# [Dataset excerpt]
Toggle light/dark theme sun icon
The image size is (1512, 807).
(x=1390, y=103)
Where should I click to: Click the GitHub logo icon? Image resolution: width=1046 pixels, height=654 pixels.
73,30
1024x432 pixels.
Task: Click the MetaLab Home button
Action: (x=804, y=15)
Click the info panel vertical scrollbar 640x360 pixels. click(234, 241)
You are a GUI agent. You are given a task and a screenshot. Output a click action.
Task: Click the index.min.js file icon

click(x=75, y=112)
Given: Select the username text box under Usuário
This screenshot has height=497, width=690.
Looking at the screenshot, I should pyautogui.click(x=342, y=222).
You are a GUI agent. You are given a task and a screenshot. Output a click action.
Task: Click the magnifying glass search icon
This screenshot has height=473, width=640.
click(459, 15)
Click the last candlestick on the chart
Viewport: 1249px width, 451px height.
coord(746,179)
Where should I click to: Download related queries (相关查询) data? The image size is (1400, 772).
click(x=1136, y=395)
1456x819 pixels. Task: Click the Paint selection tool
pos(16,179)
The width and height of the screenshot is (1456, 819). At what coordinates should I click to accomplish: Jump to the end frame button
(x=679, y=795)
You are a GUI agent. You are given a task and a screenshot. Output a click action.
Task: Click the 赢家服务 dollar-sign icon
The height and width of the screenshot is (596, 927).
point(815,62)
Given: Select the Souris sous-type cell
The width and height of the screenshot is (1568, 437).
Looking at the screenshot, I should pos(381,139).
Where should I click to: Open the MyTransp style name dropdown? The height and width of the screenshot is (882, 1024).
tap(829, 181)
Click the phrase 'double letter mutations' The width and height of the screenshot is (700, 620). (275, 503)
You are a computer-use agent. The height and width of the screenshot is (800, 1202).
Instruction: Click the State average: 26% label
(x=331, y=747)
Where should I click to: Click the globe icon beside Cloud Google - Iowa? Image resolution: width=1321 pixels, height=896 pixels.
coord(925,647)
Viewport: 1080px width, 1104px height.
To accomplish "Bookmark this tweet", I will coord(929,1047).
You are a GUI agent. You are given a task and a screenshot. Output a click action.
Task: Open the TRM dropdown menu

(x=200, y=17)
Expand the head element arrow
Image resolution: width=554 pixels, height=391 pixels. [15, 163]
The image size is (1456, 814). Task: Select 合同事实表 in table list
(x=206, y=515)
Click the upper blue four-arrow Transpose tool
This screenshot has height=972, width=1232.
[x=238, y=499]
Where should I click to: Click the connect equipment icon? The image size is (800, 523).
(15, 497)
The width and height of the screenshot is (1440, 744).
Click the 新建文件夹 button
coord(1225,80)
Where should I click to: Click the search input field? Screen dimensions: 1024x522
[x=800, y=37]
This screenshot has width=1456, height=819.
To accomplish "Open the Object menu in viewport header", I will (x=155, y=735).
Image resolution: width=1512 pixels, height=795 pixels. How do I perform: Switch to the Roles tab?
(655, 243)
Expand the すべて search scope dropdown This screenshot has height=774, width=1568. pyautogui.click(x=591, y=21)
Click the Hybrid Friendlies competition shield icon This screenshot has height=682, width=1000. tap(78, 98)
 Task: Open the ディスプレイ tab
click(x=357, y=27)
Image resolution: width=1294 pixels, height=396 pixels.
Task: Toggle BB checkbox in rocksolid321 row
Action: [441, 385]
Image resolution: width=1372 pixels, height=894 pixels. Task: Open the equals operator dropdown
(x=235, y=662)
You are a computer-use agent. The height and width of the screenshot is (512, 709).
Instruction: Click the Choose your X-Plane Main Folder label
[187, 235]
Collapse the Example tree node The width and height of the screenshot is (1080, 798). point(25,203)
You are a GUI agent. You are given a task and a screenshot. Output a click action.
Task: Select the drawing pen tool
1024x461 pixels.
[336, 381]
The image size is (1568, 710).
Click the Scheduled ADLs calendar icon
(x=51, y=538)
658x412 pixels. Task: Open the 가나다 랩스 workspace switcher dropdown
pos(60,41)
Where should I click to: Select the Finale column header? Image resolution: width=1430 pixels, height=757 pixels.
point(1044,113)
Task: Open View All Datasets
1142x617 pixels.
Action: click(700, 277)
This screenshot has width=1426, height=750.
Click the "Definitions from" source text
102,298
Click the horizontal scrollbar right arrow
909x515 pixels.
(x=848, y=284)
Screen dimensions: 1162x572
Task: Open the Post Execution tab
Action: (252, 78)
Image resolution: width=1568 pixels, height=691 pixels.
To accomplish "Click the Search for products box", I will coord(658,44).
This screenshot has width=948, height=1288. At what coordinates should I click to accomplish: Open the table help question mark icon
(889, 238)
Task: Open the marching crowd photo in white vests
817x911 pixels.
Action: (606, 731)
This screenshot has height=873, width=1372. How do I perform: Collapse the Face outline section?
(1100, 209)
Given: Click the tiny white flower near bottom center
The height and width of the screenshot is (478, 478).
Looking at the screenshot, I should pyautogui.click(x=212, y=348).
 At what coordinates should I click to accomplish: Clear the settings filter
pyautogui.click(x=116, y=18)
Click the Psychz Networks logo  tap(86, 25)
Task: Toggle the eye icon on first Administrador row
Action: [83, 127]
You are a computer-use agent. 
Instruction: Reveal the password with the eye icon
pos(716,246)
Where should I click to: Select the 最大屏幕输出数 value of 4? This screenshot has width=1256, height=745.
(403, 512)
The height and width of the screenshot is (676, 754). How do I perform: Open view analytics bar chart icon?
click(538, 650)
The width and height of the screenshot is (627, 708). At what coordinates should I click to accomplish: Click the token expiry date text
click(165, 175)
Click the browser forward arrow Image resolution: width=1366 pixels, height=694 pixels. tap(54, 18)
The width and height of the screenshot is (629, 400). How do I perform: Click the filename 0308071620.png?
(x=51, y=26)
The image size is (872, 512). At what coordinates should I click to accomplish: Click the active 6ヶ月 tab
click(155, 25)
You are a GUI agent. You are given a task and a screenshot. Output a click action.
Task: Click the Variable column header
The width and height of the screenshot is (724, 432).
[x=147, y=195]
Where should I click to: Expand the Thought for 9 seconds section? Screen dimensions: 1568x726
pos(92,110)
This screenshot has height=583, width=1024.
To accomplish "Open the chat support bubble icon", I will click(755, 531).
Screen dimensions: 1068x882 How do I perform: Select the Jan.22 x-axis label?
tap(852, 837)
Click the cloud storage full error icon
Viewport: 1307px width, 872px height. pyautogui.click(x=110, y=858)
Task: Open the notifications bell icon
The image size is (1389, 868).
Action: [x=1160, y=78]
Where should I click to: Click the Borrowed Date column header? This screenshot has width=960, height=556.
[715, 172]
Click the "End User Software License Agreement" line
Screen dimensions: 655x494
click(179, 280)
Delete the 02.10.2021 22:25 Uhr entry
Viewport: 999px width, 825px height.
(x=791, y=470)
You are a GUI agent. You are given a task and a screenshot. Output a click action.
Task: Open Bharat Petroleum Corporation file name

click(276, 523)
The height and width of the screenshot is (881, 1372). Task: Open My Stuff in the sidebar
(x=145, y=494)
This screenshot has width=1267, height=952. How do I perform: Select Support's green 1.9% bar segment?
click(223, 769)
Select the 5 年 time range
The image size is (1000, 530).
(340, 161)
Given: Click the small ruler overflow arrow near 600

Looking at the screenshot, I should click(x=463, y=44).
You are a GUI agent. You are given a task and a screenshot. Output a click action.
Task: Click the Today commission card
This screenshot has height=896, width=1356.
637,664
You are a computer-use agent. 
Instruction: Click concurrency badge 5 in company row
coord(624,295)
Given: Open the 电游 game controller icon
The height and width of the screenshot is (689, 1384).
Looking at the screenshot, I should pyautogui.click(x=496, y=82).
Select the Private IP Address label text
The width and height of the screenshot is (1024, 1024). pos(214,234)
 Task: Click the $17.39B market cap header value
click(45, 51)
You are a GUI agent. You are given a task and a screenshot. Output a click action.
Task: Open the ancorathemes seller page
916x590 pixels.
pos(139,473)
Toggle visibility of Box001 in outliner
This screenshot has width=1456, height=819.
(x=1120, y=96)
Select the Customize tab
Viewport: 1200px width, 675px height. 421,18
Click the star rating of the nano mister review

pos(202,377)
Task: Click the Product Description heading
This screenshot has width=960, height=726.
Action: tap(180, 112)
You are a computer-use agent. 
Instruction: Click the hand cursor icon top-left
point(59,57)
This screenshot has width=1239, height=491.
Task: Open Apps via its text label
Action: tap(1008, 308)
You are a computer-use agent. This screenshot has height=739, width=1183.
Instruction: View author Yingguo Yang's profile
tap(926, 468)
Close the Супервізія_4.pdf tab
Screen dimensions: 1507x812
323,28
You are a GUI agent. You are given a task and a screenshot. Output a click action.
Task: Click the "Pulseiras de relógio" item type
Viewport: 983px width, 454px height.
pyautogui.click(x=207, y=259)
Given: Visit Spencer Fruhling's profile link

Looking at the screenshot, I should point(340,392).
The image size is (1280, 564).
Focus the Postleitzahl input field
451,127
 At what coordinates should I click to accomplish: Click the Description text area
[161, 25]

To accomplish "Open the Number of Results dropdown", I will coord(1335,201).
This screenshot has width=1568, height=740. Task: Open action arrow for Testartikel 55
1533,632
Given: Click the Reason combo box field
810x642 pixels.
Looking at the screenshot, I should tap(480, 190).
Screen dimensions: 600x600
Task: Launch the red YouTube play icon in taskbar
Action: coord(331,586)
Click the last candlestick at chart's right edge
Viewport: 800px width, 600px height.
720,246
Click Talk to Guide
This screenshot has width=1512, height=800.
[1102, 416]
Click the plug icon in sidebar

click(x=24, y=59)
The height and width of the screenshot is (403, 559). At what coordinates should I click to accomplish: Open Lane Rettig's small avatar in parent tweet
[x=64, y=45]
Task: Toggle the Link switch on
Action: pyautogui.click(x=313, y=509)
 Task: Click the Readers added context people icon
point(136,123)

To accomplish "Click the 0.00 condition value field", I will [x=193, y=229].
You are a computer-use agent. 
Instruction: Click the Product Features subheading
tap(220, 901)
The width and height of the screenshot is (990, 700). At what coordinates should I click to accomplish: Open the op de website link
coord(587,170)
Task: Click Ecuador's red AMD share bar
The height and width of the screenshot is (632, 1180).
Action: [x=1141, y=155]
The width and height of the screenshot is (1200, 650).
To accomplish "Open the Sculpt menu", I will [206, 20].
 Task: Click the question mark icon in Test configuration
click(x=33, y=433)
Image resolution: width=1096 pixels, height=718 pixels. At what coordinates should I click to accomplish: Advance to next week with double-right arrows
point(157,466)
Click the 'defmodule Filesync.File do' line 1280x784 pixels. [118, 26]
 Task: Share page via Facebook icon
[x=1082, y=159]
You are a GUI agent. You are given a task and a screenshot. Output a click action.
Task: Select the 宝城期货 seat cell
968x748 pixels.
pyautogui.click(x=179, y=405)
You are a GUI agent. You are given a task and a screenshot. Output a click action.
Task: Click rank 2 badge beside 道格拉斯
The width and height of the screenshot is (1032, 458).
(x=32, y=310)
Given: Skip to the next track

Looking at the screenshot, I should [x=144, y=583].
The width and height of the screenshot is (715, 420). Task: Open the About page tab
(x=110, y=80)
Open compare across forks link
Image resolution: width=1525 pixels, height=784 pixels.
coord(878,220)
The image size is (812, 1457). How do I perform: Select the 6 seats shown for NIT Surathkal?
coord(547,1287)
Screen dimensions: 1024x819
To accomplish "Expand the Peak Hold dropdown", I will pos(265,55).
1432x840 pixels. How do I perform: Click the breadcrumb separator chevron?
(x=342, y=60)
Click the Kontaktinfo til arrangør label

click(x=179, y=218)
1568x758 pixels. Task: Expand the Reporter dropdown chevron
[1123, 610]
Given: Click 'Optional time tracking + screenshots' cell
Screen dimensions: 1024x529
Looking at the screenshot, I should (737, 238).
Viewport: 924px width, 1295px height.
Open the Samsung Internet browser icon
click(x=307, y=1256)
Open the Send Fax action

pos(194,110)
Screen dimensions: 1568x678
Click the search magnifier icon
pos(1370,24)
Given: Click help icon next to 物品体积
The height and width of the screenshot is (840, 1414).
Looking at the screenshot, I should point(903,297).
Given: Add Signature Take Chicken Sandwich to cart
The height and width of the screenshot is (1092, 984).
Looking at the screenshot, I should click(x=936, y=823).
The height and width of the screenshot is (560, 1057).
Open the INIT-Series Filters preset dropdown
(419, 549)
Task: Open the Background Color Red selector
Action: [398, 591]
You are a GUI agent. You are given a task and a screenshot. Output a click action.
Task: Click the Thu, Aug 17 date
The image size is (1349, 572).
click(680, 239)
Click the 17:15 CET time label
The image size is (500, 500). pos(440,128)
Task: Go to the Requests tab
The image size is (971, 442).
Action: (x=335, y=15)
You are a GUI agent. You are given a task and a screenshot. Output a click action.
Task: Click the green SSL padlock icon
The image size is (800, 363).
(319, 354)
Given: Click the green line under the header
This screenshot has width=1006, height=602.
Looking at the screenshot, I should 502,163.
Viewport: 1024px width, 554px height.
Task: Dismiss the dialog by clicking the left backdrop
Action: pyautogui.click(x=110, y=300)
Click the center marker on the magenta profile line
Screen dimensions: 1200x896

# [WORK TO BE COMPLETED]
Copy out the rows word for word, from the very first one through the line containing "click(x=75, y=112)".

# [EXERCISE ANSWER]
Toggle light/dark theme sun icon
The image size is (1512, 807).
(x=1390, y=103)
Where should I click to: Click the GitHub logo icon? Image resolution: width=1046 pixels, height=654 pixels.
73,30
1024x432 pixels.
Task: Click the MetaLab Home button
Action: (x=804, y=15)
Click the info panel vertical scrollbar 640x360 pixels. click(234, 241)
You are a GUI agent. You are given a task and a screenshot. Output a click action.
Task: Click the index.min.js file icon

click(x=75, y=112)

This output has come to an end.